When the process exits, all resources associated with it are "cleaned up" by the operating system.

PTE - Page table entry.

PTX - Parallel Thread eXecution, the intermediate assembly language and bytecode used as input to the driver's JIT process when compiling onto a specific GPU architecture.

SASS – The assembly-level, native instruction set for CUDA GPUs. The meaning of the acronym has been lost in the mists of time, but Shader ASSembly language seems like a plausible guess!

SBIOS - System BIOS ("basic input/output system"). The firmware that controls the most basic aspects of a computer system's I/O subsystem, such as whether to enable CPU or chipset features that may not be supported by certain operating systems. The SBIOS is lower-level than the operating system.

shared memory – Onboard GPU memory used by CUDA kernels as a fast "scratchpad" to hold temporary results.

SIMD – Single instruction, multiple data—a primitive for parallel programming that involves performing a uniform operation across different data in parallel. The streaming multiprocessors in CUDA hardware operate in SIMD manner across 32 threads. SSE instructions in x86 hardware operate in SIMD manner on packed data across wide registers.

SM – Streaming multiprocessor—one of the core execution units of the GPU. The number of SMs in a GPU may range from 2 to dozens. Additionally, the instruction set of a GPU may be designated with a version number—for example, "SM 2.0."

SMX - Streaming multiprocessor, as implemented in Kepler-class (SM 3.x) hardware.

SSE - Streaming SIMD extensions. An instruction set extension added to x86 in the late 1990s that could perform four single-precision floating point operations in a single instruction. Later additions have enabled SIMD operations on integers and have widened the operations from 128 bits to 256 bits.

static instruction count – The number of machine instructions in a program; the amount of data occupied by the program increases with the static instruction count. Contrast with dynamic instruction count.

structure of arrays (SOA) – Memory layout that uses an array for each data element that describes an object. Contrast with array of structures (AOS).

synchronous - An adjective used to describe functions that do not return until the requested operation has completed.

TCC – Tesla Compute Cluster driver, an XPDDM class driver that can run on Windows Vista and later.
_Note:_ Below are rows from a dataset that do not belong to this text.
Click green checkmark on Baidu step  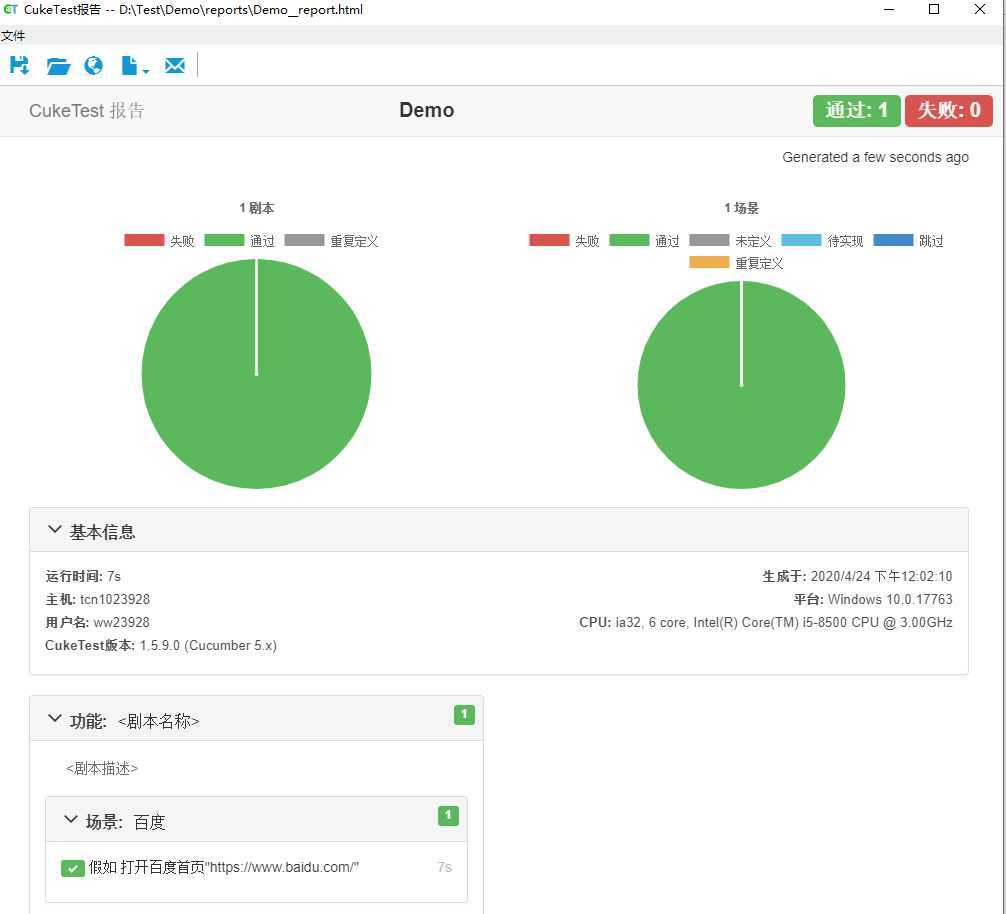click(72, 868)
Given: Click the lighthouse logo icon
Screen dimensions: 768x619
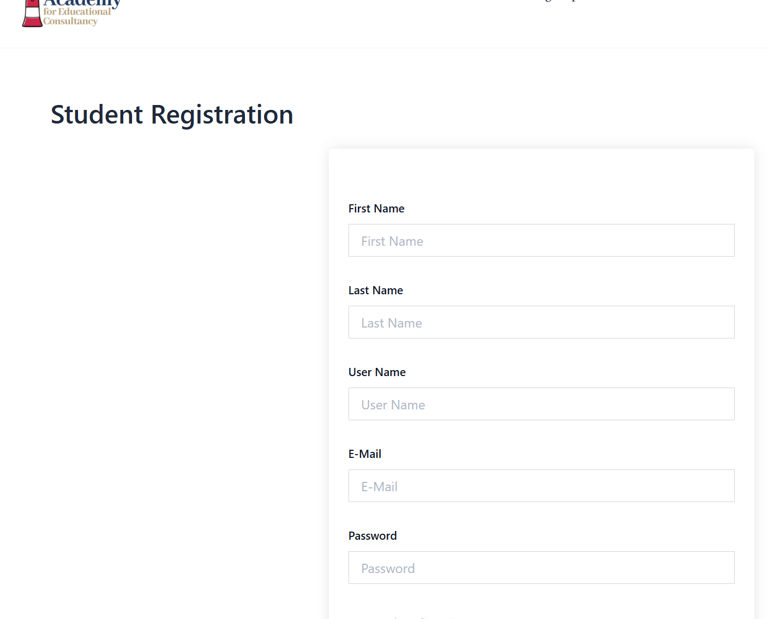Looking at the screenshot, I should pos(32,13).

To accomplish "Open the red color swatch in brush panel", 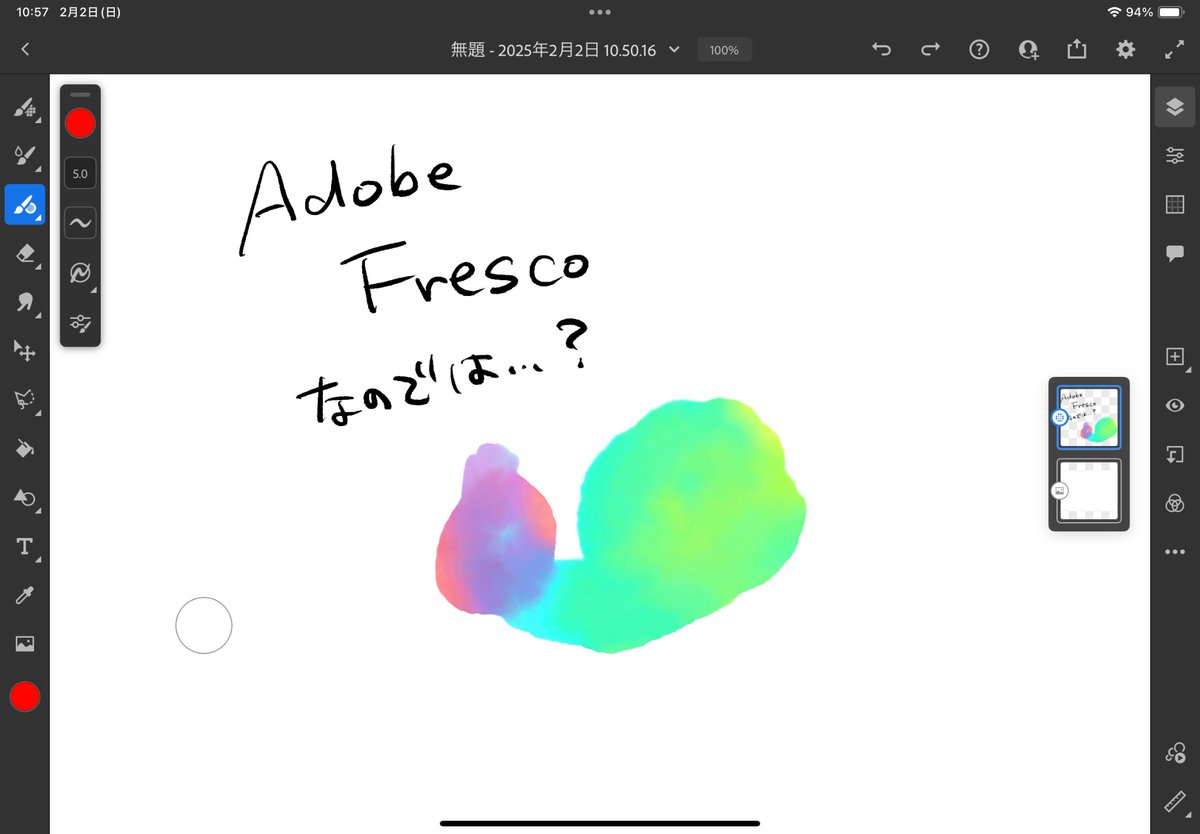I will [x=80, y=123].
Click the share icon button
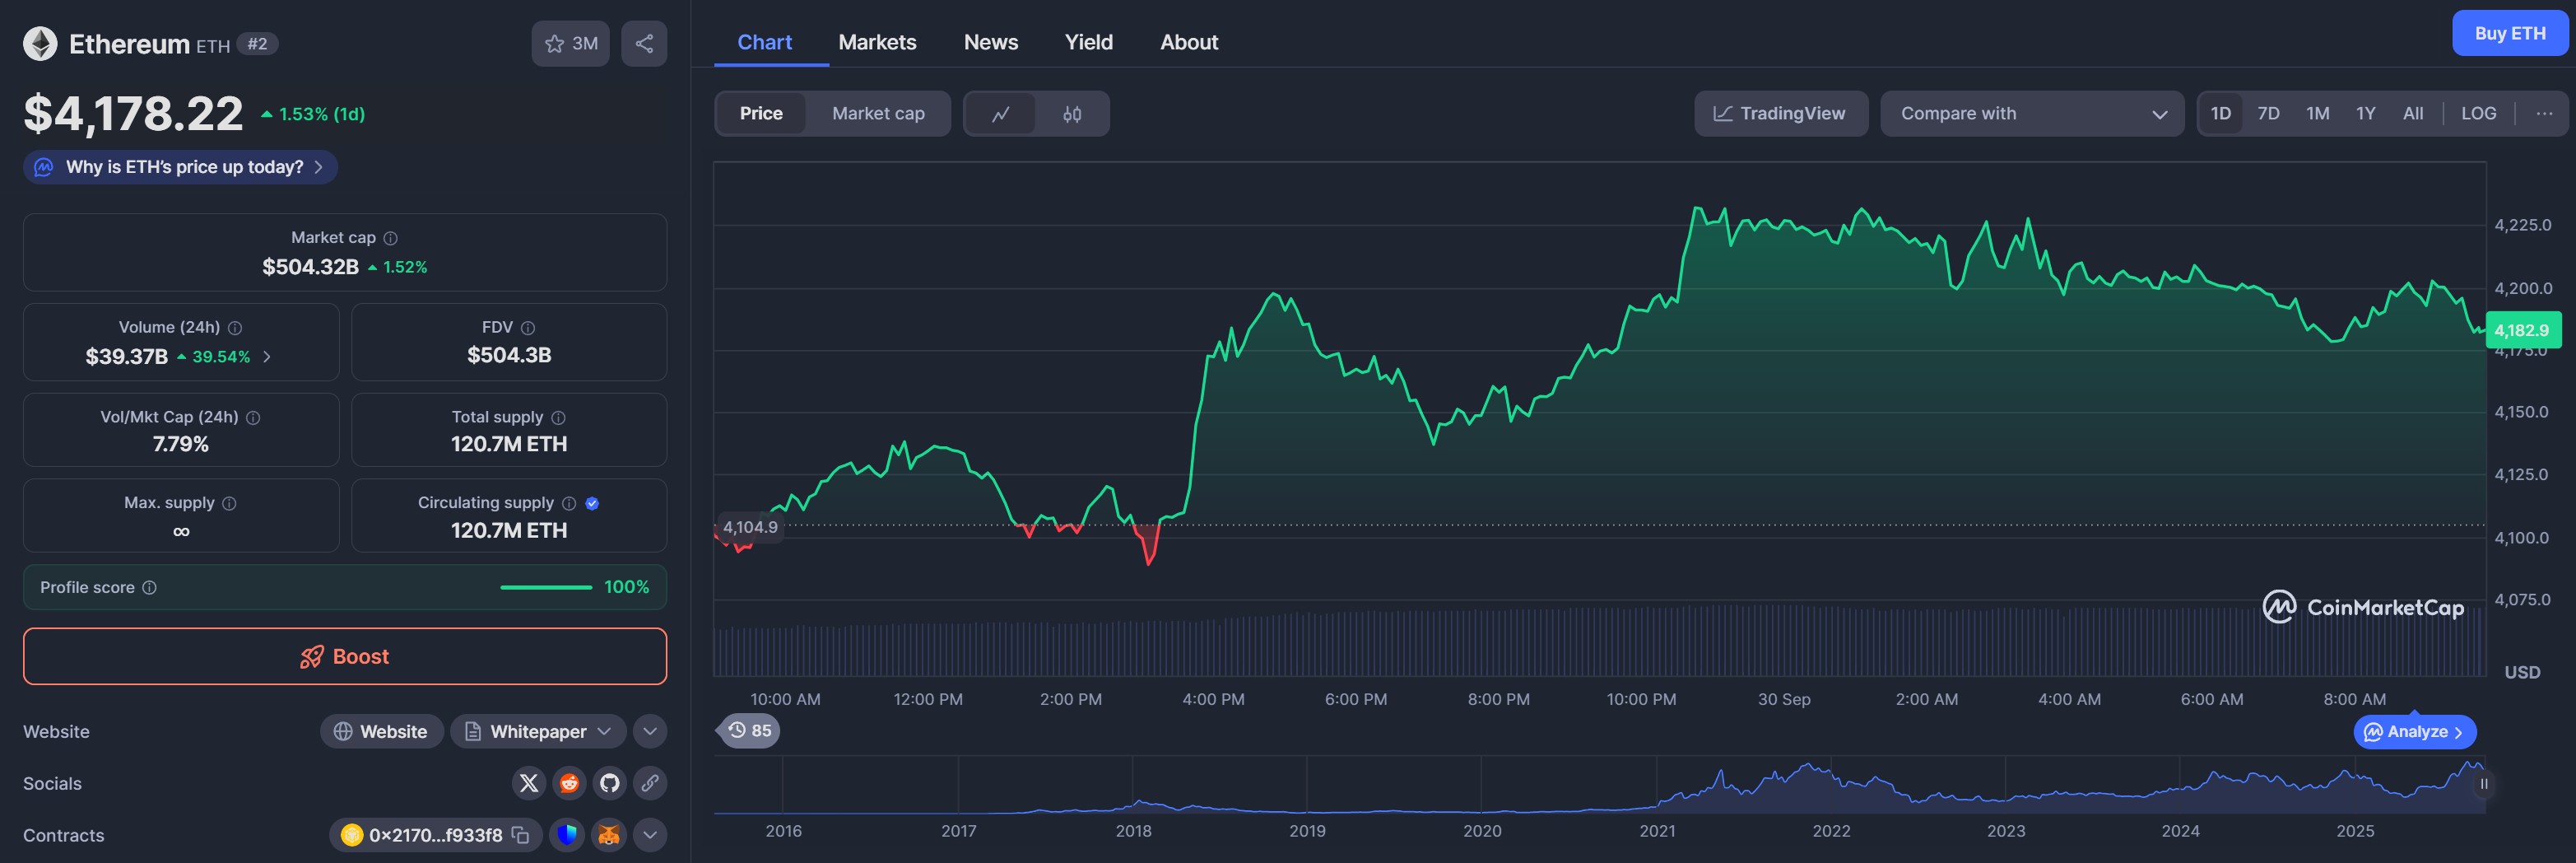This screenshot has width=2576, height=863. pos(644,44)
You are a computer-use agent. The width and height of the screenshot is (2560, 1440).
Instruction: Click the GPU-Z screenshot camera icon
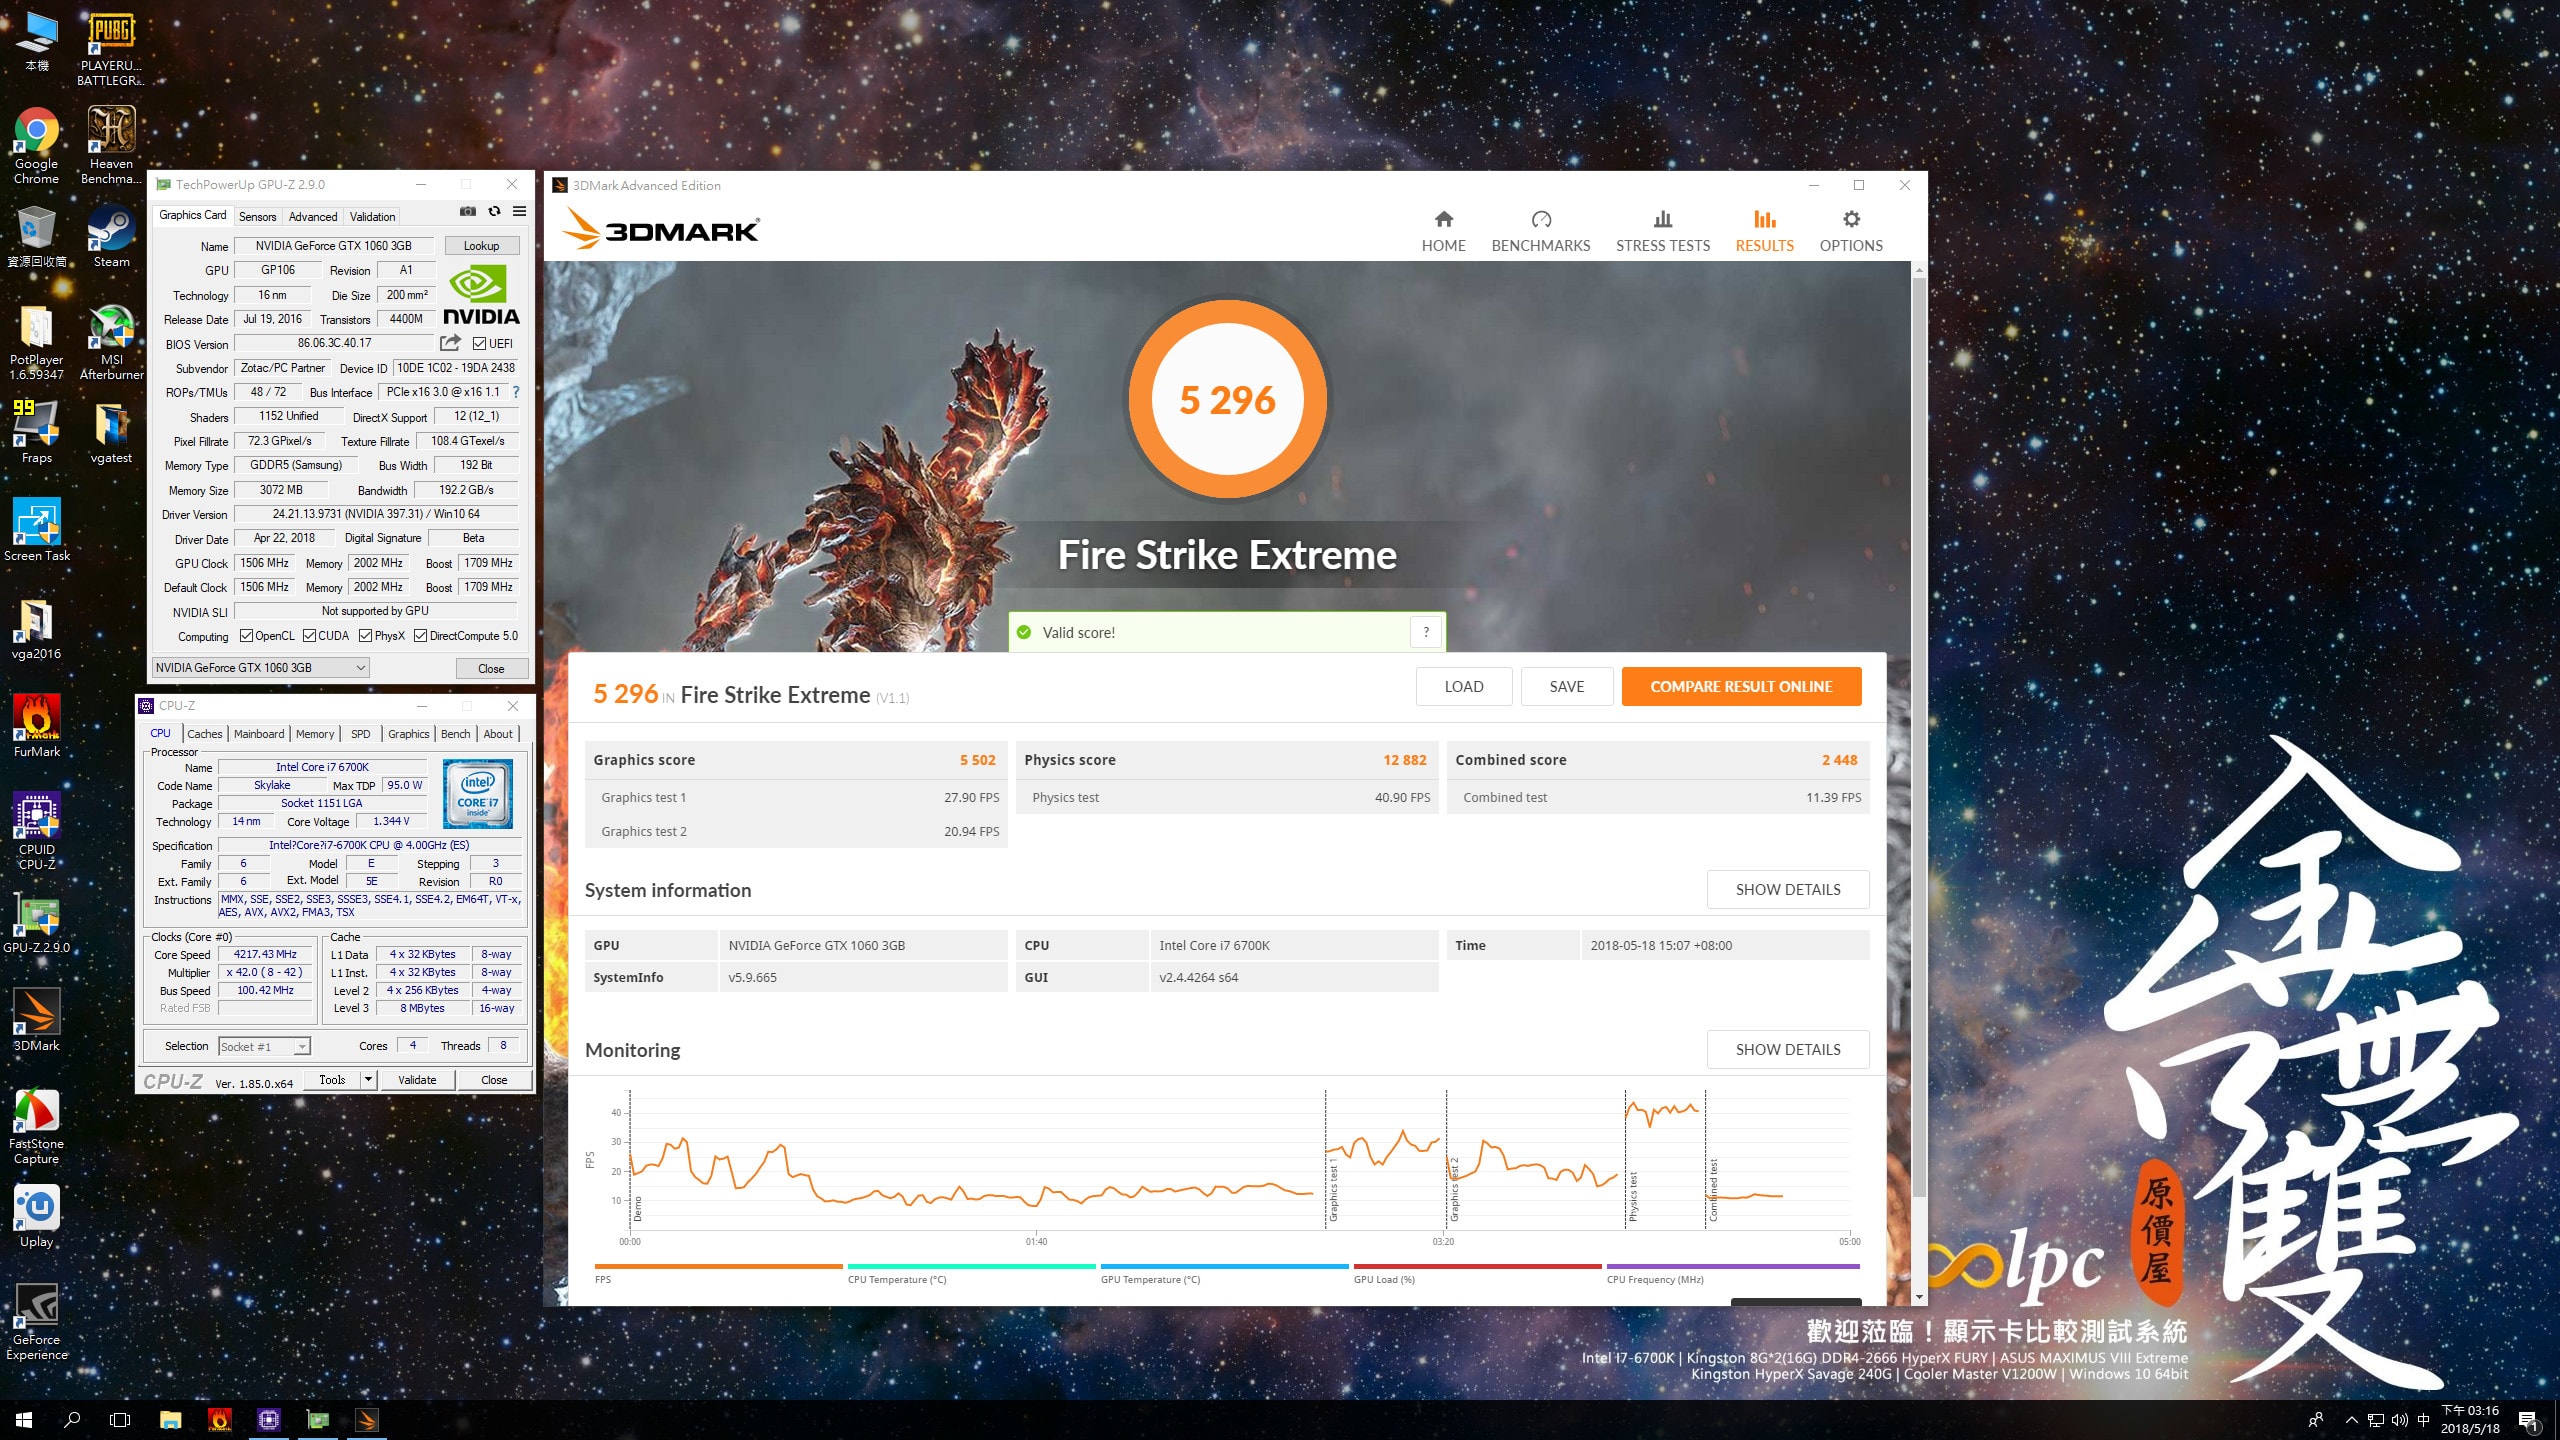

It does not get the benefits of WDDM (Windows Desktop Manager acceleration, graphics interoperability, emulated paging), but can submit commands to the hardware without performing a kernel thunk and implement the 64-bit unified address space.

Thrust - C++-based productivity library for CUDA, loosely based on the STL.

TLA - Three-letter acronym.

TLS - Thread local storage.

ulp - Unit of last precision—the least significant digit in the mantissa of a floating point value.

user mode – The unprivileged execution mode, where memory is generally pageable and hardware resources can only be accessed through APIs that interact with the operating system's kernel mode software.

UVA – Unified virtual addressing.

VMM - Virtual memory manager. The part of the operating system that manages memory: allocation, page-locking, managing page faults, and so on.

wall clock time - Time as measured by reading a system clock before and after performing a set of operations. The wall clock time includes all system effects and gives the most accurate measure of overall performance. Contrast with GPU time.

warp - The basic unit of execution for streaming multiprocessors. For the first three generations of CUDA hardware, warps have had exactly 32 threads, so the warp ID in a 1D threadblock may be computed as threadIdx.x>>5. Also see lane.

WDDM – Windows Display Driver Model. This driver model, new with Windows Vista, moved most of the display driver logic from kernel mode into user mode.

XPDDM – Windows XP Display Driver Model. Architecturally, this driver model actually dates back to Windows NT 4.0 (c. 1996). This acronym was invented at the same time as "WDDM" for contrast.